1) Suppose we estimate a simple linear (slope-intercept) model in which the dependent variable is the number of analysts following a stock (Y) and the independent variables is the size of the firm (X). The coefficient of determination for this regression is 0.81, and we know that these variables are positively correlated. What is the correlation coefficient for these variables?

A. Corr(Y, X) = 0.64

B. Corr(Y, X) = 0.90

C. Corr(Y, X) = -0.64

D. Corr(Y, X) = -0.90

2) If we multiply the dependent variable in a regression model by positive constant k, then the estimated regression coefficients and their estimated standard errors are multiplied by k. For example, suppose we estimate a model of the price achieved by a stock during its initial public offering (IPO), and the price is stated in dollars per share. Then, we multiply the dependent variable by k=100 to form a model of the IPO price in cents per share. What impact does this transformation have on the t-statistics in which the hypothesized coefficient values are zero, and what happens to the confidence intervals based on these coefficient estimates?

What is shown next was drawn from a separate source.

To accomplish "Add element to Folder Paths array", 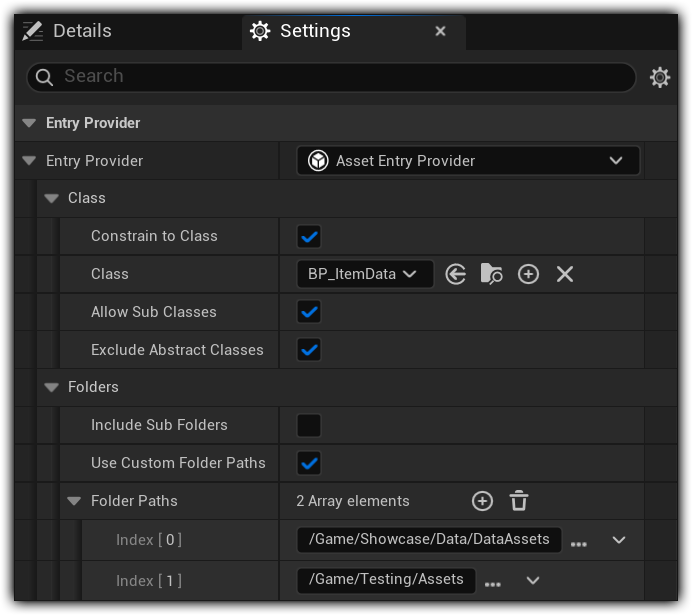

A. The t-statistics and the confidence interval bounds remain unchanged

B. The confidence interval bounds remain unchanged, but the t-statistics are k=100 times larger after the transformation.

C. The confidence interval bounds remain unchanged, but the t-statistic values are 1/100 of their previous value.

D. The t-statistics remain unchanged, but the midpoint and outer boundaries of the confidence interval are multiplied by k=100

3) What happens to the width of a prediction interval if we increase the confidence level from 95 percent to 99 percent?

A. Interval width does not change

B. Interval becomes narrower

C. Interval become wider

D. Interval become wider for positive dependent variables and narrower for negative dependent variables

4) Suppose we have estimated a linear regression model with four independent variables, and we add a fifth variable to the model. What are the possible outcomes for our measures of model goodness-of-fit?

A. Both R2 and adjusted-R2 may decline

B. R2 does not decline and adjusted-R2 must increase

C. R2 does not decline and adjusted-R2 may increase or decrease

D. Both R2 and adjusted-R2 must increase

5) Commodity futures exchanges may impose limits on the daily change in price for a particular commodity contract. For example, the Chicago Board of Trade currently maintains a 30 cent per gallon limit move for its ethanol contract, so the futures price cannot move up or down by more than 30 cents per gallon from the closing price on the previous day. You want to build a regression model of the factors that influence limit-move days, so you form a binary dependent variable that equal one for limit-move days and equals zero for non-limit-move days. True or false -- a logit or probit model would be appropriate for this research project.

A. True

B. False

6) Which test would you use to check for conditional heteroskedasticity in your fitted regression model?

A. Breusch-Pagan test

B. Durbin-Watson test

C. Adjusted-R2 test

D. F-test of overall regression fit